*Instructions to follow:* Determine how many lines in the records hold the word "will". Return the number alone.

Data items:
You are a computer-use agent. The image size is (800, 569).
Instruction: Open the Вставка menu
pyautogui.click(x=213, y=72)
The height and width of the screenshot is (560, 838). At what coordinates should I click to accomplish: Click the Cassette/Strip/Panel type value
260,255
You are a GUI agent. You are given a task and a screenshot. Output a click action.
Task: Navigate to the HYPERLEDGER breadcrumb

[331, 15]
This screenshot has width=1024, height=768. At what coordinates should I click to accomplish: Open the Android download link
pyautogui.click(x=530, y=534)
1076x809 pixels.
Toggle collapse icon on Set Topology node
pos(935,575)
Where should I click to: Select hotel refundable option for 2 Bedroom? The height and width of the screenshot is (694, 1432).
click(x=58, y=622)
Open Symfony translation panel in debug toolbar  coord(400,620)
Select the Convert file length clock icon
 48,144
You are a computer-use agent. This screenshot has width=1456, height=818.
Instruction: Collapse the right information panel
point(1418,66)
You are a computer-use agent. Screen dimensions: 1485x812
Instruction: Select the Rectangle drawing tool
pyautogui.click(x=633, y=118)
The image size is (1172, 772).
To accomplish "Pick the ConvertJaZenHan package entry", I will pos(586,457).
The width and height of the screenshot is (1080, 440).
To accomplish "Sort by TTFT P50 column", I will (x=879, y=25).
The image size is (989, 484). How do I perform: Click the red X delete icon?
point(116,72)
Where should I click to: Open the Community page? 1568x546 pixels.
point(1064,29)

*Answer below:* 2